Darcy’s cry jolted Claire from that memory.
“The fish doesn’t have much room to breathe!” she cried.
Claire got up and bent over her. She was thrashing, murmuring. It was suddenly like she used to comfort Darcy after Daddy had left them, when Mother used to get so strange, sobbing at night, crying out like—like this. But Darcy was so young then...
“It’s all right, Darcy. I’m here with you. Everything’s all right.”
“It isn’t! There’s not much room, and that dolphin needs to come up for air. I do, too—a mask, a mask on my face. Not Halloween.”
“No, it’s not Halloween. You don’t have a mask on your face now. It’s all right.”
“People are floating. They can’t breathe in there. Stop it. I don’t want to die!”
“You won’t. I’m here. You’re here with me now, and—”
The door to the room opened. A shaft of light from the hall sliced across Darcy’s bed.
“Her blood pressure...” the nurse who came said. “I’m not to sedate her, but—”

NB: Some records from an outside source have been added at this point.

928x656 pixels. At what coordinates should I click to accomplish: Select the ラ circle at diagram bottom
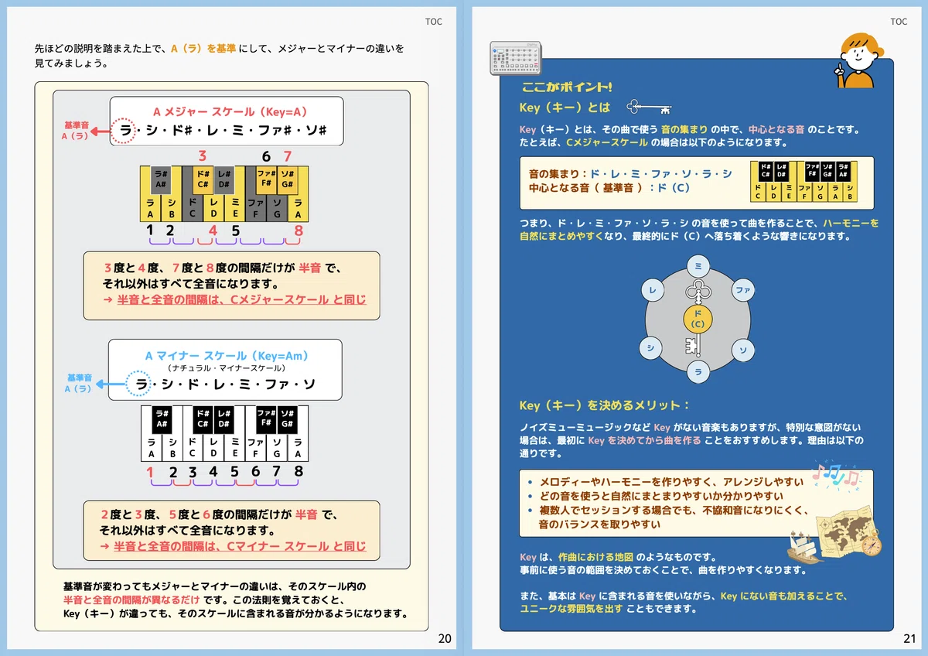698,373
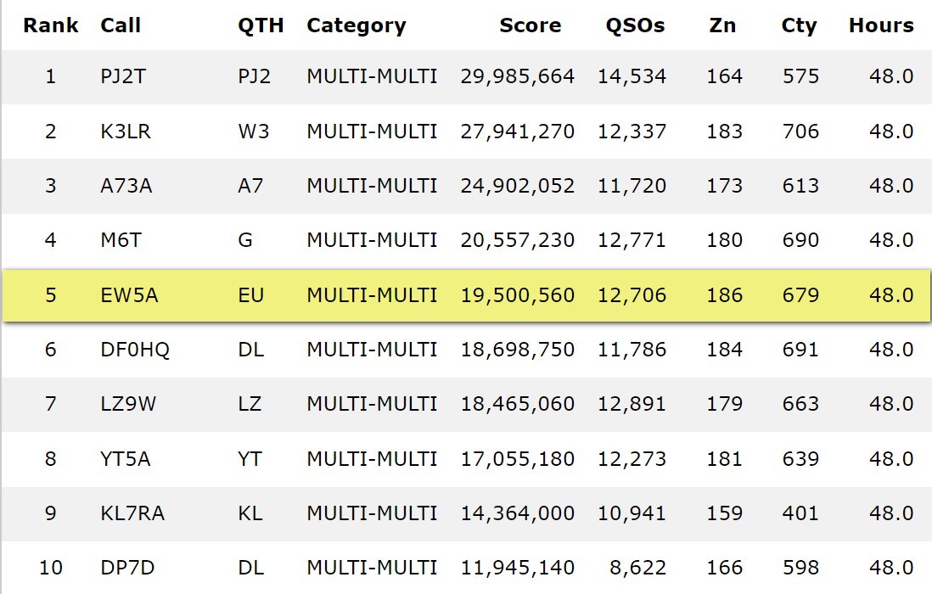Open the KL7RA callsign entry

[132, 513]
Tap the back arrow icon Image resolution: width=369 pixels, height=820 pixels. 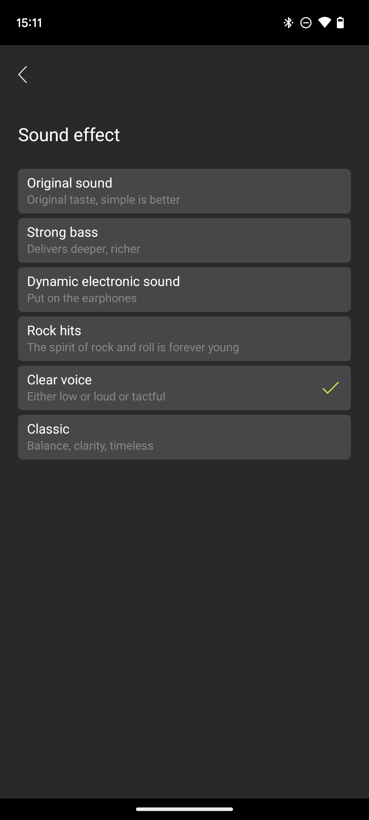coord(23,74)

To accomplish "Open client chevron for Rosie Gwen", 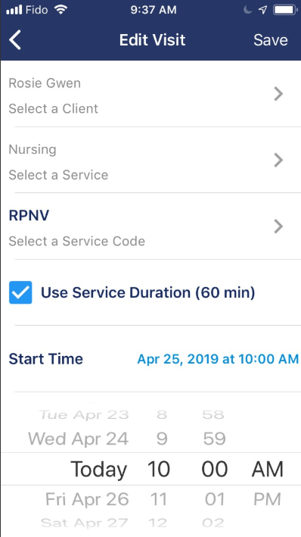I will (279, 93).
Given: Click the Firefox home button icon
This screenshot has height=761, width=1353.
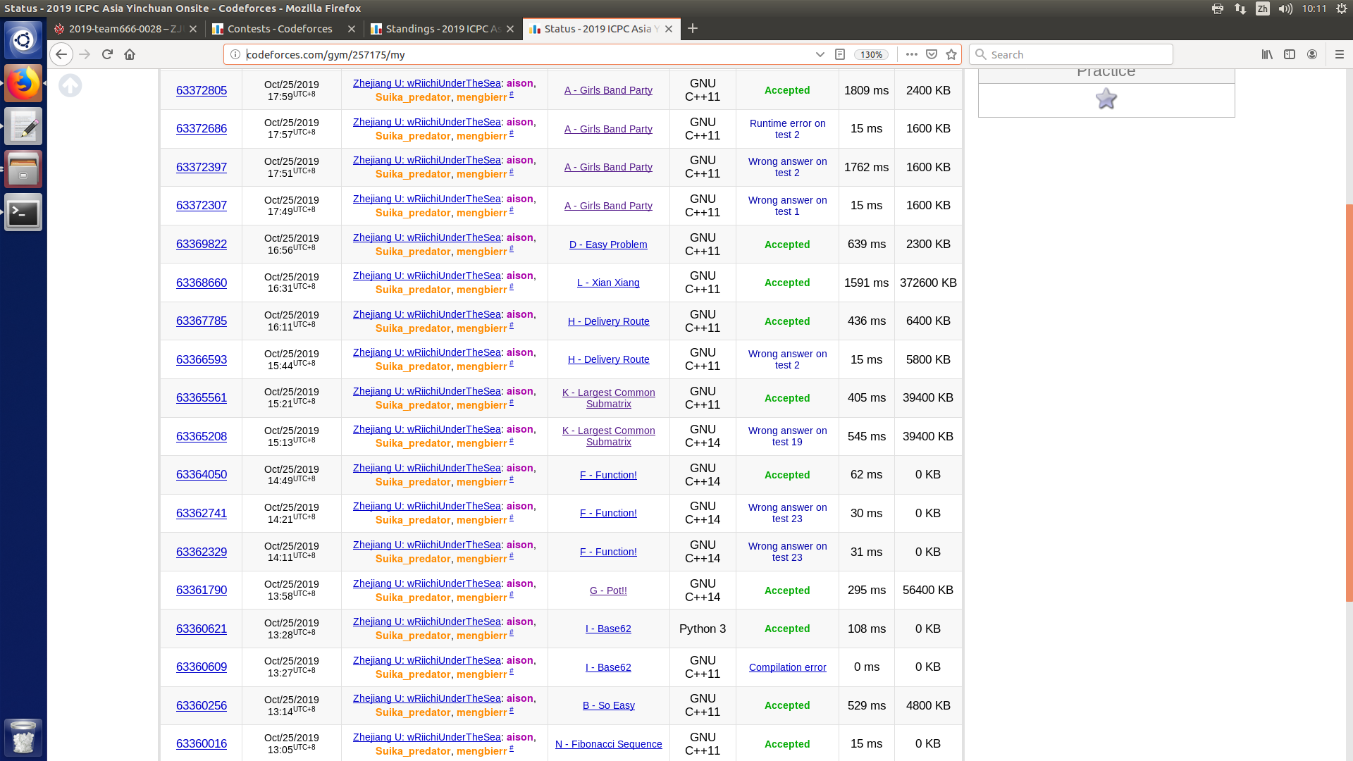Looking at the screenshot, I should point(130,54).
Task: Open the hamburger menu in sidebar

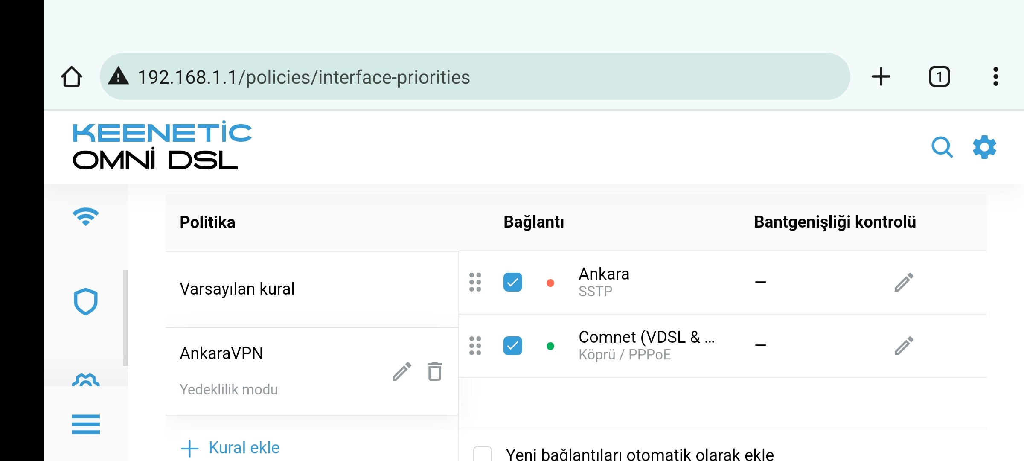Action: pyautogui.click(x=86, y=424)
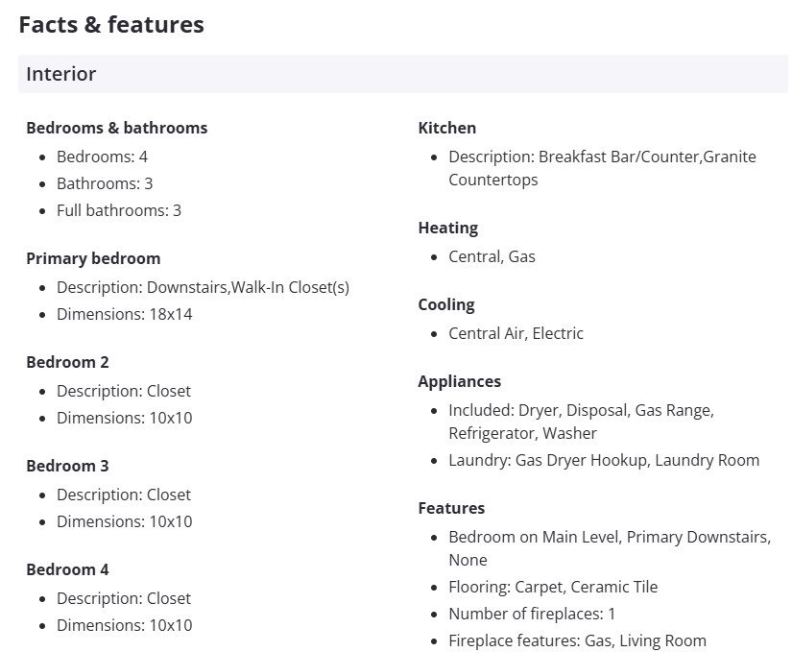This screenshot has height=652, width=792.
Task: Click the Interior section header bar
Action: [x=402, y=74]
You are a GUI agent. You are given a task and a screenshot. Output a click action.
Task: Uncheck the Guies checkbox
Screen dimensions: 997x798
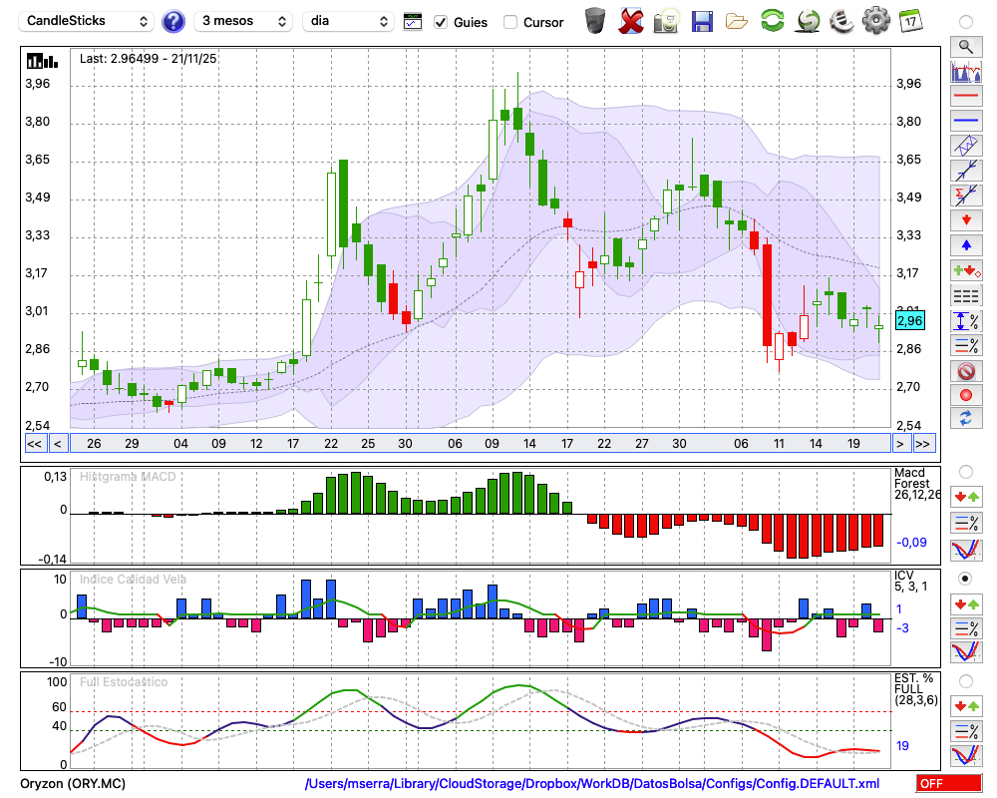point(441,22)
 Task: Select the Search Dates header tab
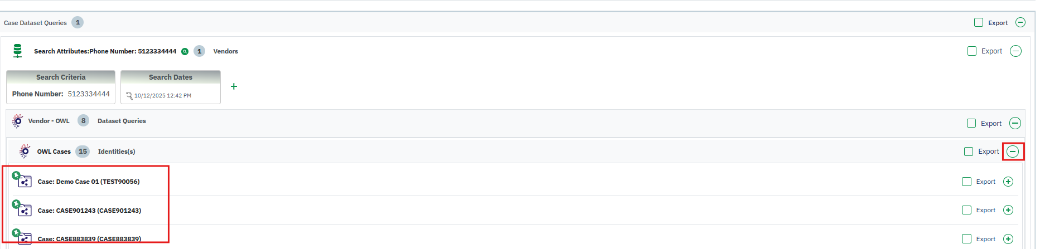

“She’s all right,” Claire told the nurse. “Darcy, everything is all right now,” Claire crooned to quiet her. Amazingly, Darcy nodded and went almost instantly to sleep. The nurse took her pulse, reread the monitors and finally, with a nod, went out. But Claire heard her tell someone in the hall before the door closed, “The doctor was right. PTSD from something terrible that happened.”
But, Claire thought, that memory—something horrible and haunting during her abduction—was buried deep. At least, thank God, Darcy wasn’t.